[What the task asks] Copy out the rows word for word, starting with the line that contains "Image resolution: width=823" and going on through the line that contains "coord(104,287)", with both of those lines included. Leave the pictures out.

── Listed records

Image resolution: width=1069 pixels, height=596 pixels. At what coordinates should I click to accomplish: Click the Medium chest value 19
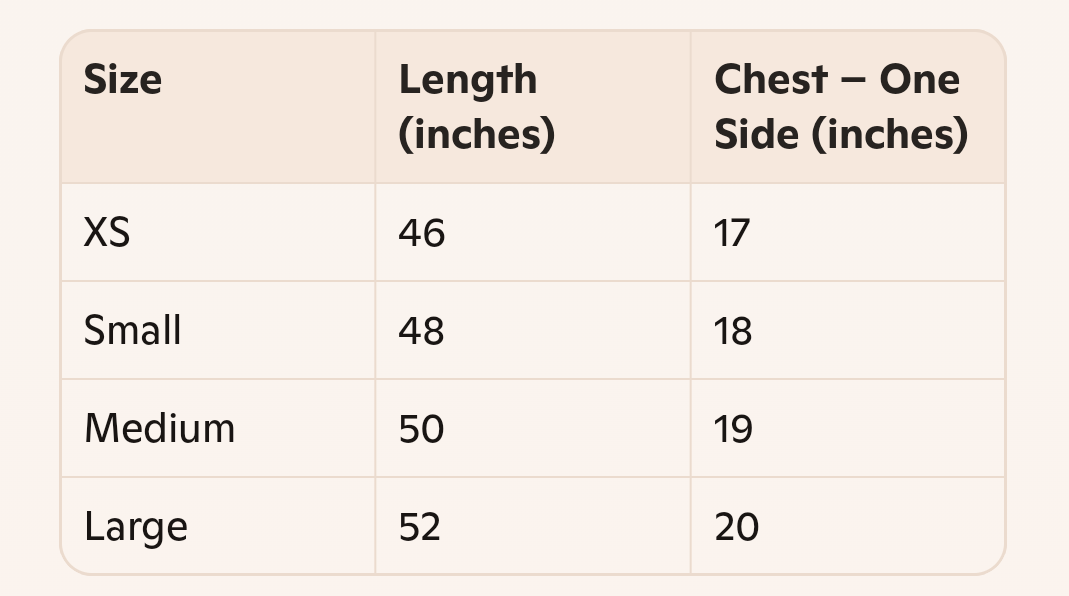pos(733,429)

────
── Listed records

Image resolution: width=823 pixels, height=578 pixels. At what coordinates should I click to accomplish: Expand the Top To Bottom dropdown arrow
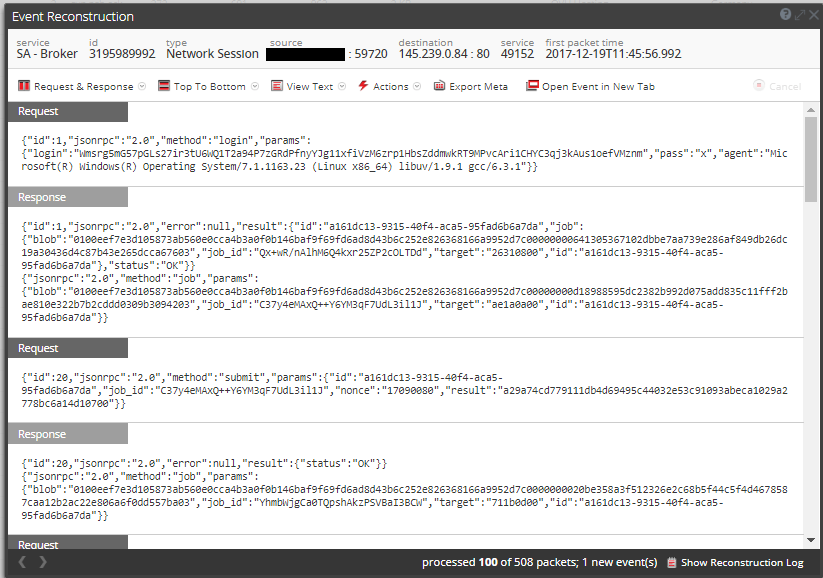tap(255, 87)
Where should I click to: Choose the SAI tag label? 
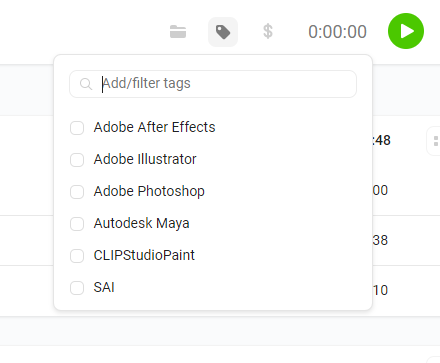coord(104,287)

────

[Task output]
Image resolution: width=823 pixels, height=578 pixels. At what coordinates should I click to accomplish: Expand the Top To Bottom dropdown arrow
tap(255, 87)
Where should I click to: Choose the SAI tag label? 
coord(104,287)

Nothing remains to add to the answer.